While much of the above demonstrates New Labour’s attempts to engage with some key football issues, the government’s football-specific law and order legislative programme proved far less palatable. The Conservative governments had made much of the hooligan issue and acted to regulate fans in a heavy-handed fashion. New Labour has continued this process and even enacted provisions that might have surprised some backbench Tories had their own party proposed them.
Some changes were positive, such as the attempt to close one of the loopholes in the racist chanting provisions. More worrying was the passing of the Football Offences and Disorder Act 1999, swiftly followed by the Football Disorder Act 2000. Some of the changes they introduced were cosmetic, such as the renaming of exclusion orders, but others were breathtaking in their scope, including an ability to control passports. A banning order can now be imposed without proof of a criminal conviction but based on the “reasonable suspicion” of a police officer that the individual concerned has been connected to disorder. While this legislation can be seen as part of the government’s general approach to crime, it was prompted specifically by the perceived need to support the 2006 World Cup bid.

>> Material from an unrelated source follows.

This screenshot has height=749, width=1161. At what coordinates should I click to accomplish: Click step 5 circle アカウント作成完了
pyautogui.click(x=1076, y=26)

Overall, New Labour have adopted a somewhat contradictory attitude to football during their first term, too often driven by their eagerness to provide a populist appeal both to football fans and the law-and-order brigade. On the one hand they have shown fan-friendly credentials via the DTI response to BSkyB’s attempted takeover of Man Utd and their support for mutuality of ownership through Supporters Direct. On the other hand, the civil liberties of fans have been eroded by some extraordinarily rigorous provisions.
The dispute over the campaign to reintroduce safe standing indicates that at least football is subject to debate and discussion within the government. However, the suspicion persists that much of the New Labour response has been heavily symbolic. The role of the IFC, and the powers it is given when finally constituted, will be crucial in determining where New Labour really stands on football.